While staying at our guesthouse we met a guy from Norway; Siggy, and he showed us his pictures from the Galapagos Islands. He had just returned and was so excited about the experience it was impossible not to take note. Siggy has also been travelling around the world for a few years so when someone like that is blown away – I take notice. Since Guayaquil is the jumping off spot for all flights to the Galapagos, Carolyn and I headed down to the last minute deal place to see if we could score a deal.
The Galapagos Islands are accessed by a minimum $375 flight, are pretty much controlled by the tour operators and most space is sold months and years ahead. There was no way around the huge expense it costs to go. Offered were 4, 5 and 8 day trips, all fully escorted with naturalistic guides. Some of the islands are national park and that is an extra $100 for entrance fees. The decision to spend the big bucks was based on the fact that we knew that this opportunity might never come again – most people save for a lifetime, plan this trip for years and make a huge investment in time and energy to make it work. We were in already at the jumping off point, had a few choices for dates and figured we would have big regrets if we didn't jump in with both feet. The negotiations took so long that we missed our bus out of town and ended up staying an extra day. We bought an eight day trip – when you think getting there takes half a day each way and the flight was a good chunk of change, we figured we spend the extra $400 and stay for 8 days. So we are booked to go, leaving Quito on the 18th of February – we will fly back to Guayaquil to catch the flight. Our boat is a luxurious??? vessel, sleeps 16 (hoping for a smaller group) with supposedly great food and a chance to see most of the islands. As with most excursions like this, it is the group that makes the trip, so here’s hoping. At the booking place we did meet two new friends – a couple from Fort St. John who are travelling around for a few months – they had flown in from Mexico to catch their boat but their plans (with a different company) had been lost in translation and they were rebooking. We had dinner with them – wished they were on our boat but they had found a cruise leaving earlier than ours.
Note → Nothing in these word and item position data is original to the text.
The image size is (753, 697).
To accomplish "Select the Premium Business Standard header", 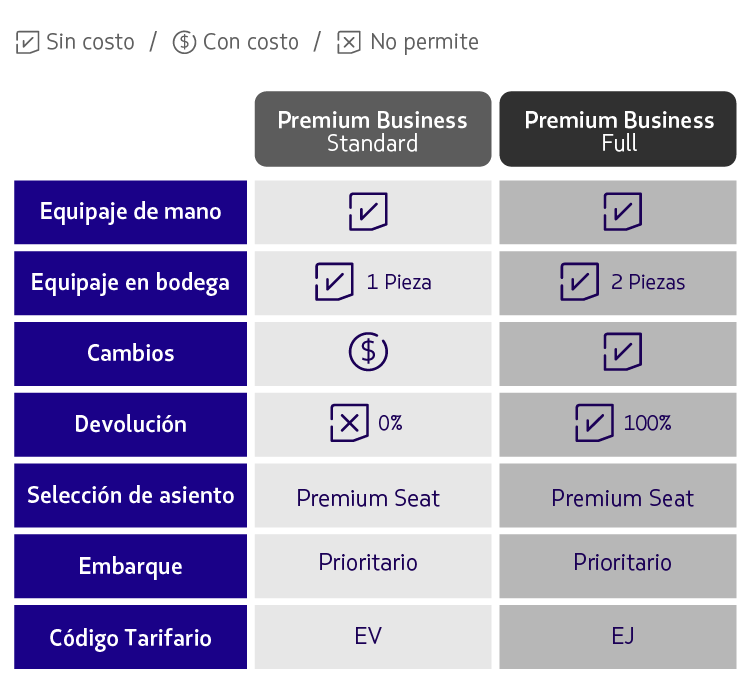I will tap(373, 129).
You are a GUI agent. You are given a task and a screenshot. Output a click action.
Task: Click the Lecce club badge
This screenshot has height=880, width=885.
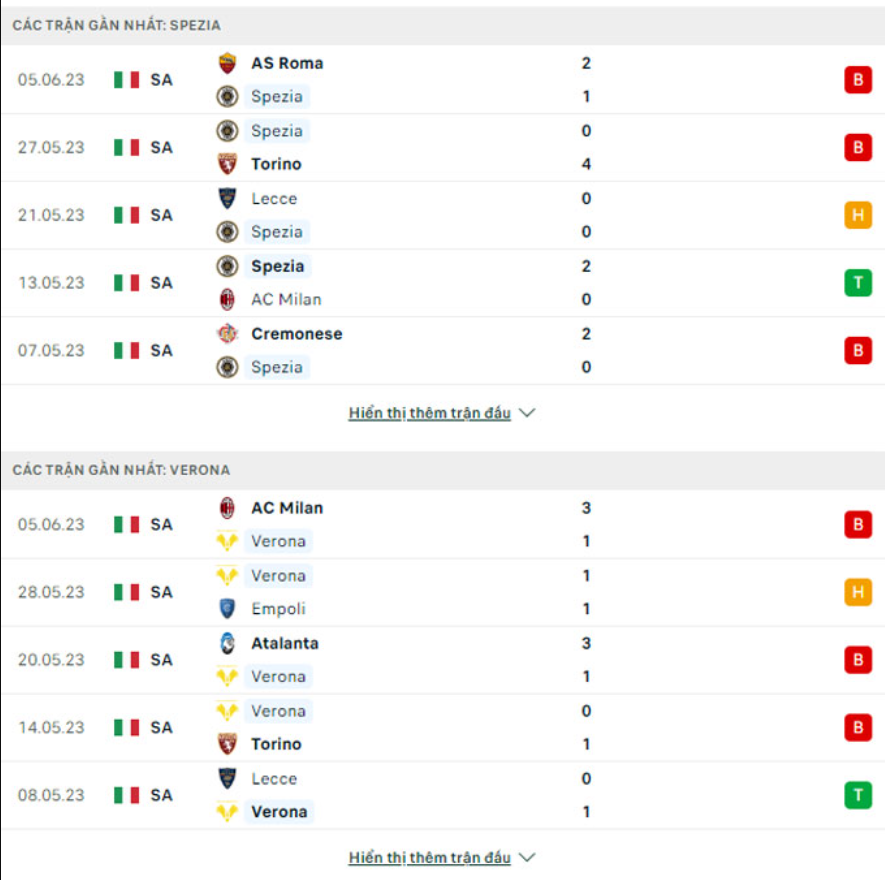pyautogui.click(x=228, y=198)
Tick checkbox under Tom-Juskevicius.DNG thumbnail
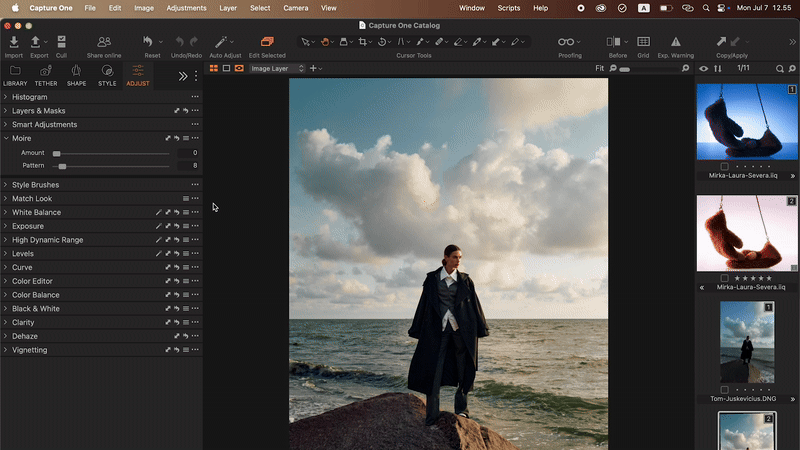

All in, the Galapagos cruise costs us a $400 flight, $100 National Park fee, and $1400 for the eight day guided tour. I better see some magnificent penguins and other cool animals!!! Then the really difficult problem presented itself. Paying for the whole thing. Using a credit card in Central and South America comes with a minimum of 5% fees and I didn’t want to incur those on top of everything so……we brokered a deal to pay directly into the guy’s account. Before leaving I put small limits on my debit cards so this is going to be an ordeal – multiple day debits and then deposits. That was the original plan until we realized we cannot seem to use our cards….stay tuned – the plan is not coming together and we are starting to get short on real cash. Here in Ecuador, like Panama, they use the American dollar as currency – seems very weird to me to pay in greenbacks. Also here in the country, because of the number of ATM robberies and kidnappings, the government has put a limit of max $600 withdrawals per day. My credit limit is far below this so it is going to take me a whole lot of trips to the ATM’s to come up with my payments…that is when they work…….
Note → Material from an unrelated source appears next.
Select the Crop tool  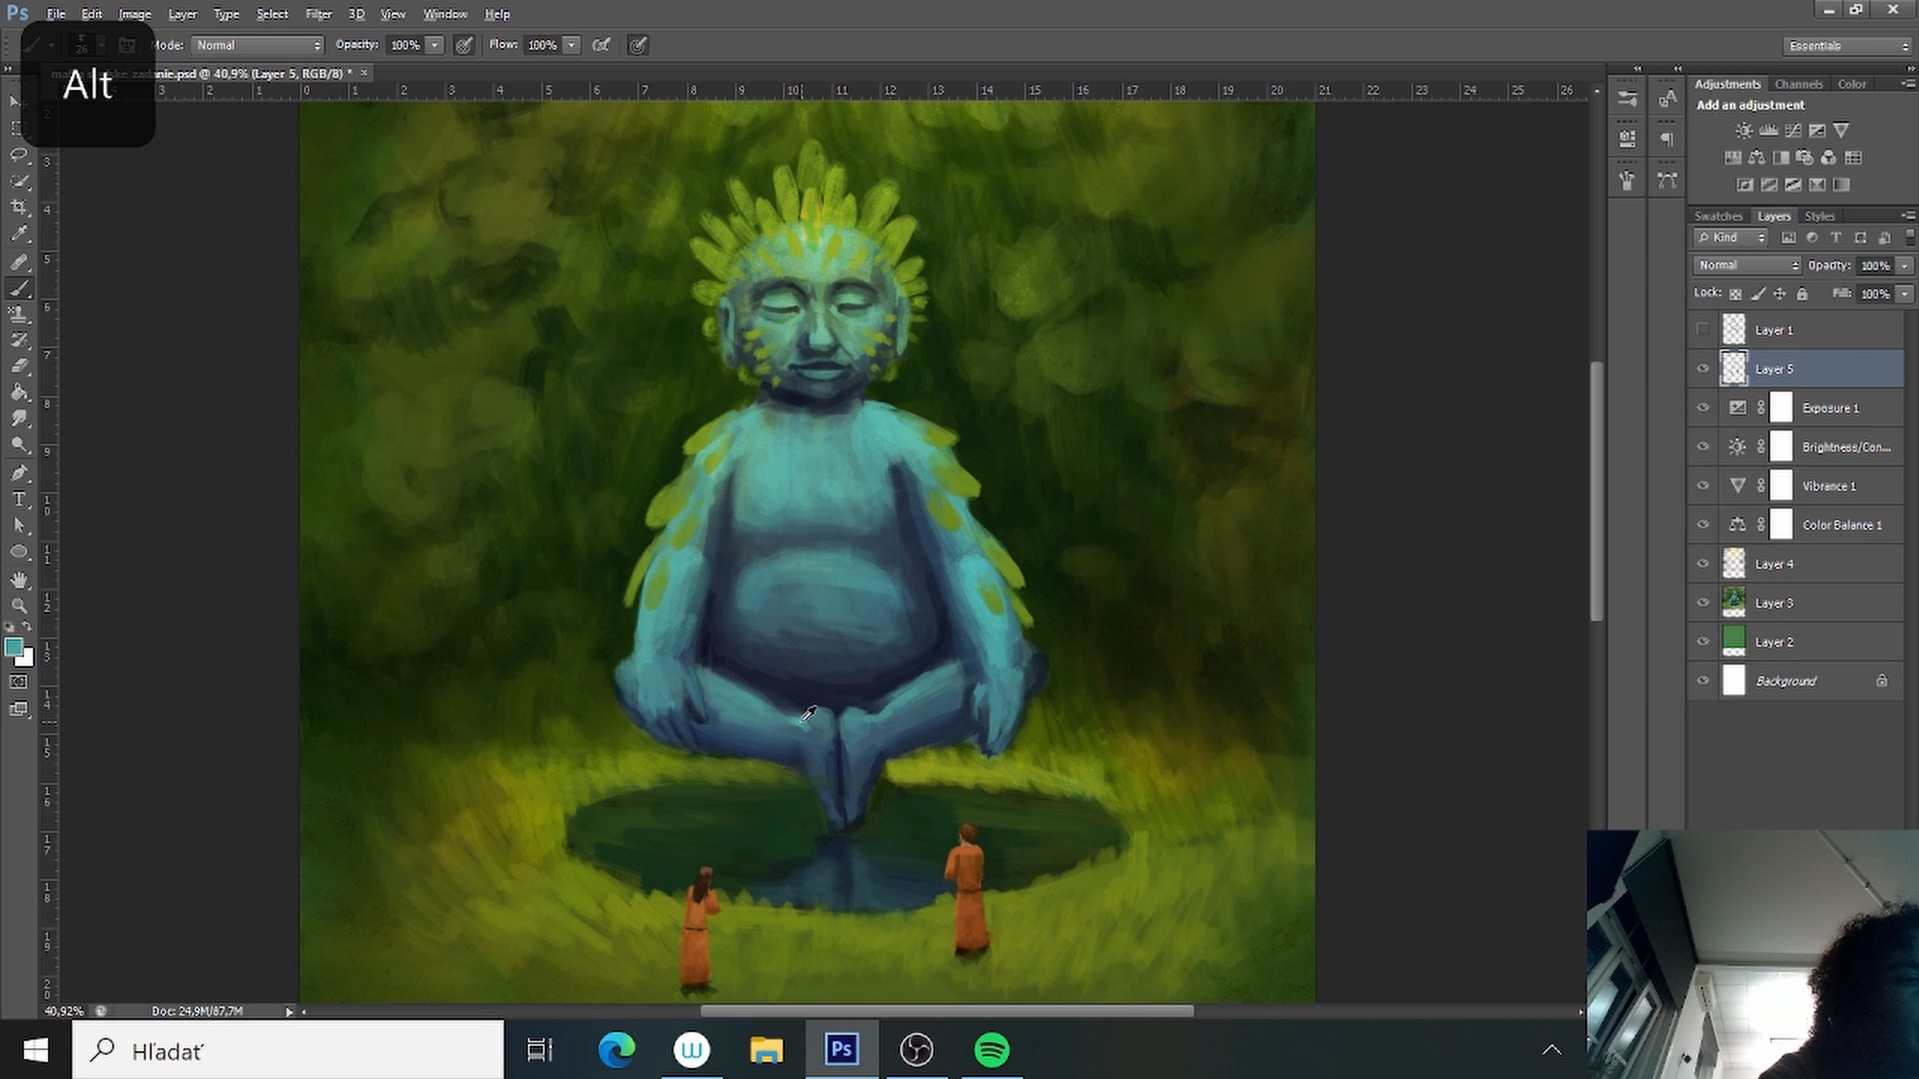click(19, 207)
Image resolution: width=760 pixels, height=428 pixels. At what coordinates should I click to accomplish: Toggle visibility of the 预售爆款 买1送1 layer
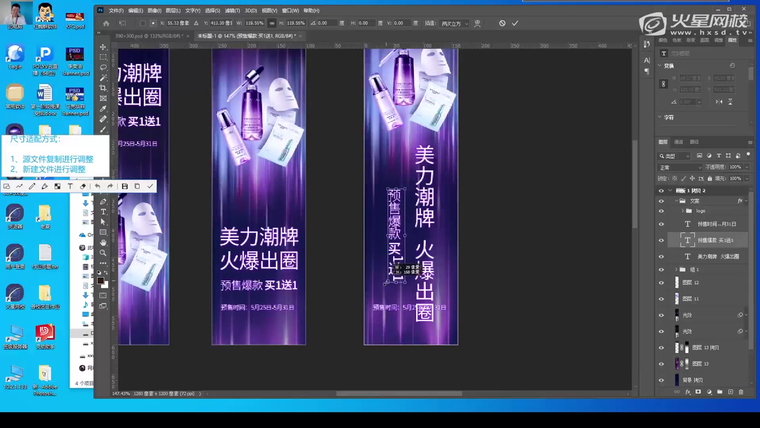point(661,240)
Anyway, we finally got out of Guyaquil, headed for the beach at Montanita, about 4.5 hours away by public bus. The bus, once we found it at the very massive Guayaquil terminal, was hot and crowded but I was happy because our bags were under the bus and not on top and I got a seat – the whole way!!! When we finally pulled into Montanito, a famous surf town, we were met with hordes of drunken partiers, still whooping it up in the rain. Thank God we had gotten tied up in Guayaquil with the bookings and missed the Saturday bus. A week long surf championship was just ending and there was no way we would have found lodging on the Saturday night. Still it was a bit of a madhouse, was pouring rain and we were lucky to find a nice place out of town by about ten minutes. The surf contest were the Latin American Championships and the party had been going for 7 days. Think Sturgess, Daytona Bike Week, Spring Break surfer style – this was one big party in a pretty small town.
The cabin we found was right on the beach – in the exact spot the competition had taken place. So for the next couple of days I sat out on the upper balcony and watched some of the best surfers in the world and some of the worst.
Montanito is a big surf school town and it was as much fun to watch people get up for their first time and then look to a different break where the big boys and big girls were still doing their thing – expert style. I had not really watched surfing before and, even though it rained on and off for the couple of days we were there, it was still a treat.